Media release

From: Springer Nature

1.  Cancer: Vaccine shows promise in patients with pancreatic or colorectal cancer

A type of cancer immunotherapy is found to help prolong long-term recurrence-free survival in some patients with pancreatic or colorectal cancer, according to the results of a phase 1 clinical trial, published in Nature Medicine. The authors suggest that this peptide-containing vaccine, called ELI-002 2P, which is not personalised and is manufactured in bulk and off-the shelf, could help to lengthen survival in pancreatic and colorectal cancer patients.
The relapse rates for pancreatic and colorectal cancer are known to be high, even after surgery and chemotherapy, especially when small traces of cancer remain in the body. Cancer vaccines are designed to stimulate T cells, a type of immune cell, to specifically recognise and kill cancer cells and can be personalised to the patient’s individual tumour proteins. Pancreatic and colorectal cancers frequently carry mutations in the gene KRAS, which plays a key role in their growth, and are therefore an ideal target for immunotherapies, such as cancer vaccines. Although mutant KRAS proteins can be targeted by inhibitors and T cell therapy, an off-the shelf vaccine-based treatment approach could lead to the development of durable and protective immune responses. However, traditional vaccines are not optimised and have not been successful for delivery to the lymph nodes, the centres of immune response development.

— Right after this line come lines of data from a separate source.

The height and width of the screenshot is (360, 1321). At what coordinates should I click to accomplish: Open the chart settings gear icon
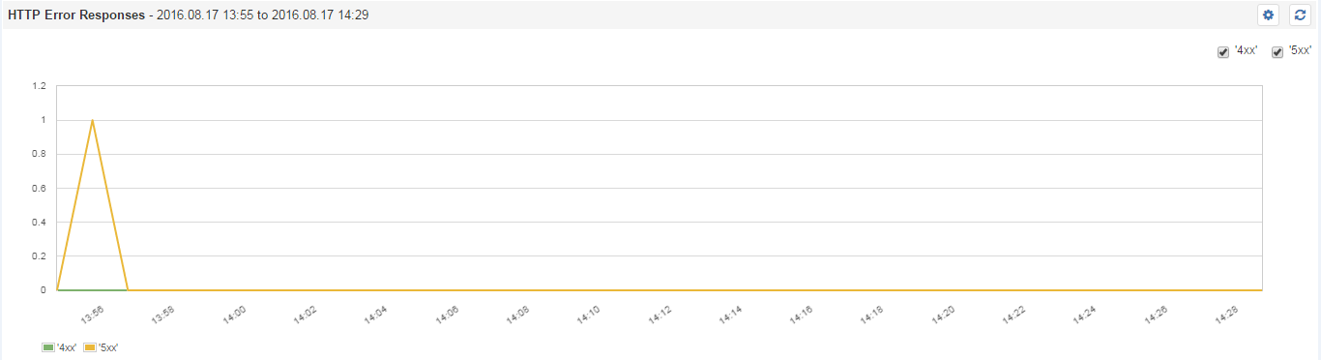click(1268, 15)
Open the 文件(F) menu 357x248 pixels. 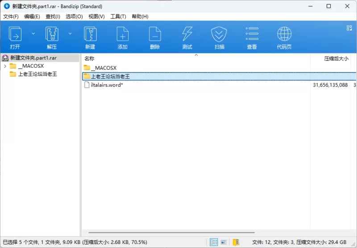click(11, 17)
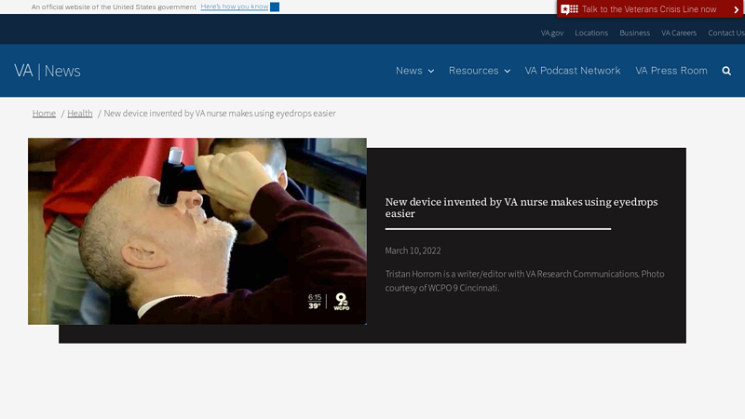Select the Health breadcrumb link
The width and height of the screenshot is (745, 419).
pos(79,114)
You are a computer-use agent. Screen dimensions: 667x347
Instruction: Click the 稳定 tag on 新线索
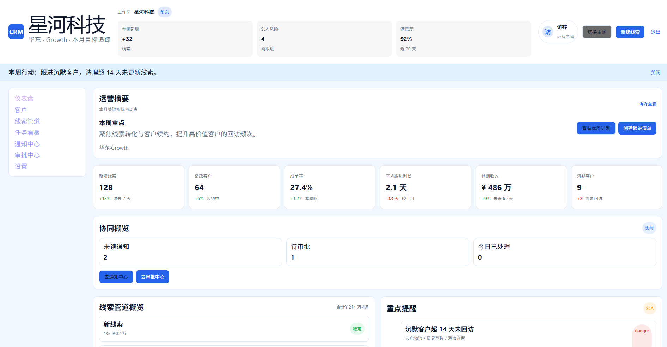coord(357,329)
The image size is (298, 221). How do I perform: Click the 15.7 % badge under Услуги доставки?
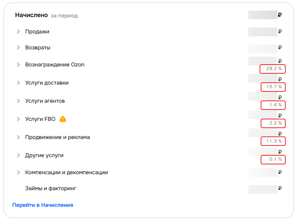(x=272, y=87)
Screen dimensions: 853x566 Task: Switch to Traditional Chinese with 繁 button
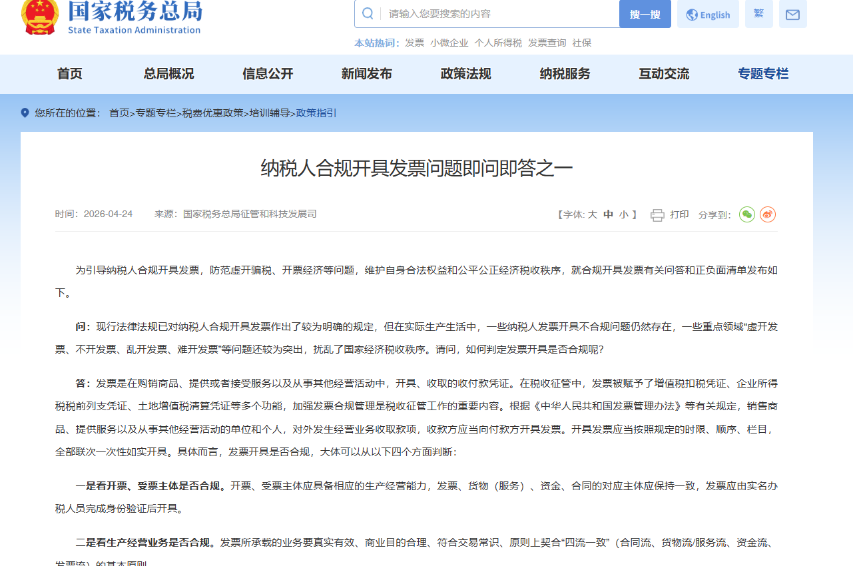758,14
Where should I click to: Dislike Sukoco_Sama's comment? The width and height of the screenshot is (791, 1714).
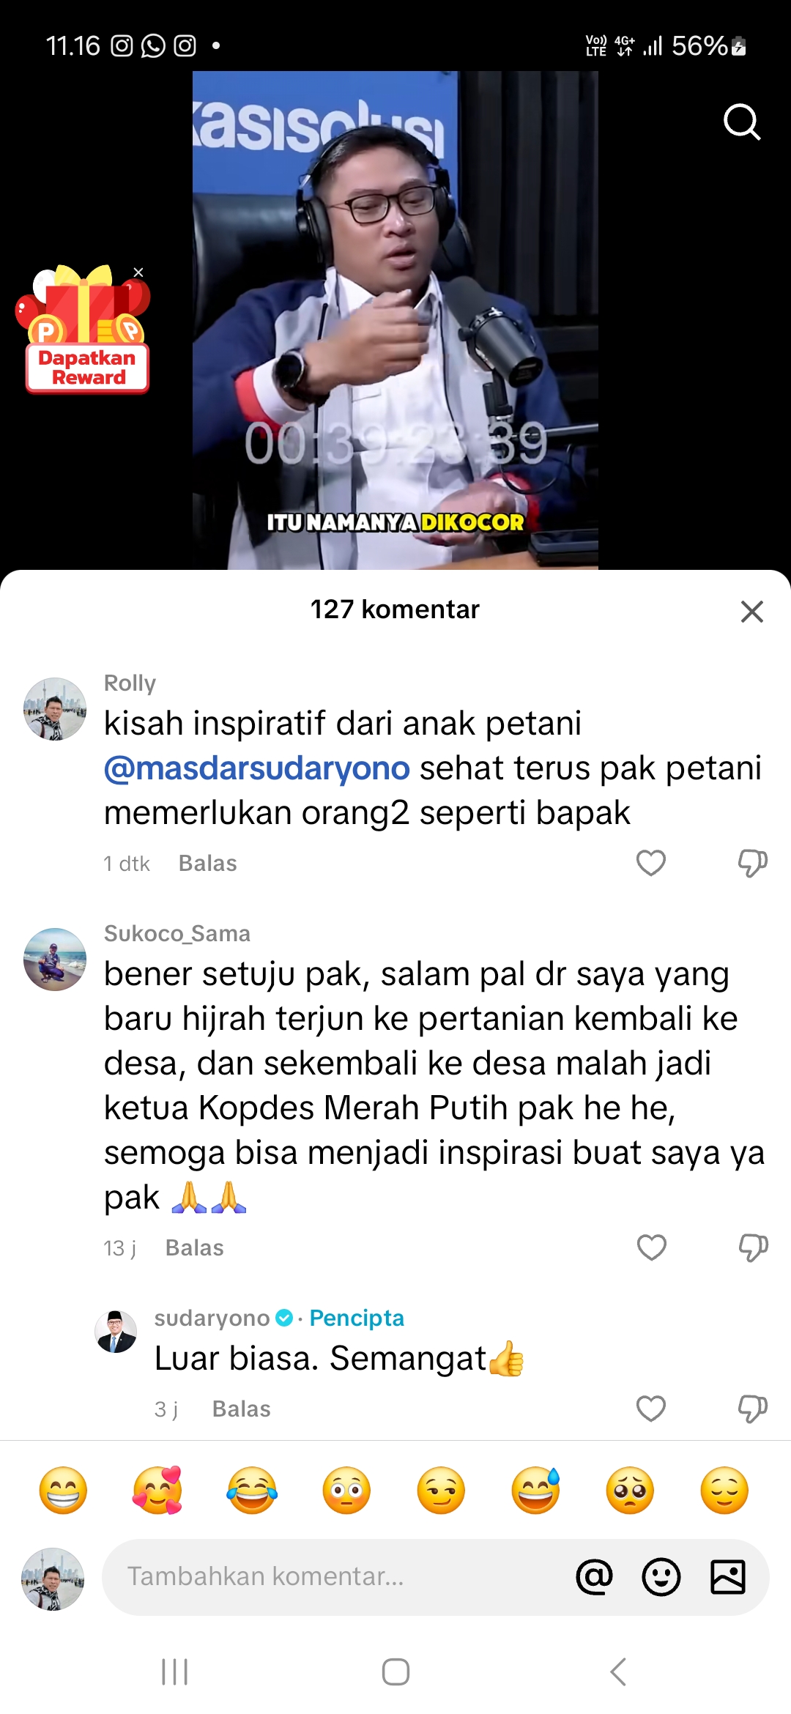pyautogui.click(x=753, y=1247)
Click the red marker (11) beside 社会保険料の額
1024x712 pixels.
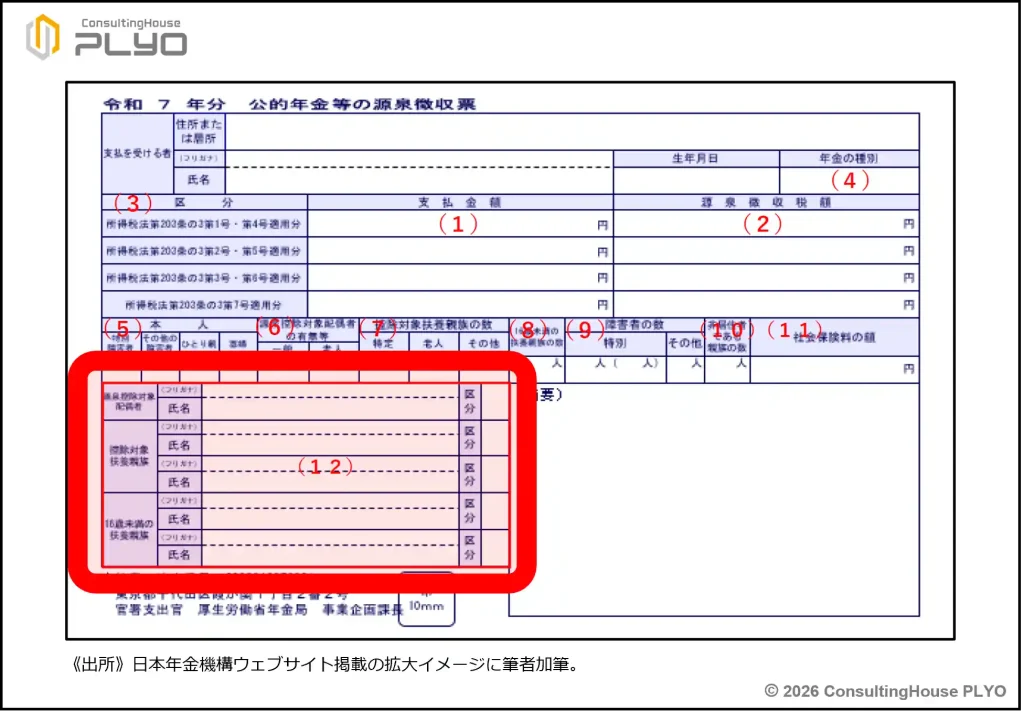[795, 329]
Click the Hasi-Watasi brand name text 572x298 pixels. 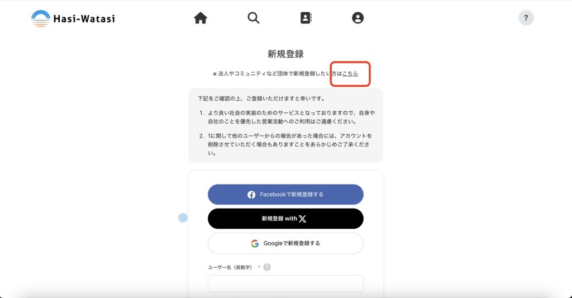click(84, 18)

Zev Wainberg and colleagues conducted a phase 1 trial involving 25 patients (20 with pancreatic cancer and 5 with colorectal cancer) who had finished standard treatment but still showed residual signs of cancer in their blood. The patients received the ELI-002 2P vaccine immunotherapy, designed to help the immune system recognise and attack KRAS-mutant cancer cells by targeting mutant KRAS peptides to the lymph nodes. After an average follow-up time of almost 20 months, 68% of the participants had developed strong T cell responses specific to mutant KRAS tumour proteins. More specifically, these patients with the strongest T cell responses lived longer and stayed cancer free for longer than those with weaker responses.
In the patients with pancreatic cancer who received the vaccine, the average overall survival length was almost 29 months after vaccination, and the average recurrence-free survival was more than 15 months, exceeding historical control data. The researchers also found that in a subset of patients, the vaccine ELI-002 2P helped the immune system to recognise not just the targeted mutant KRAS proteins but also other mutant KRAS proteins unique to each patient’s tumour and not included in the vaccine. This suggests early signs that ELI-002 2P can elicit T-cells responses to personalised tumor antigens of the patients.

Wainberg and co-authors suggest that ELI-002 2P helps train immune cells to recognise and attack pancreatic and colorectal cancers more effectively. The authors note that the vaccine is currently undergoing further testing in a phase 2 randomised trial.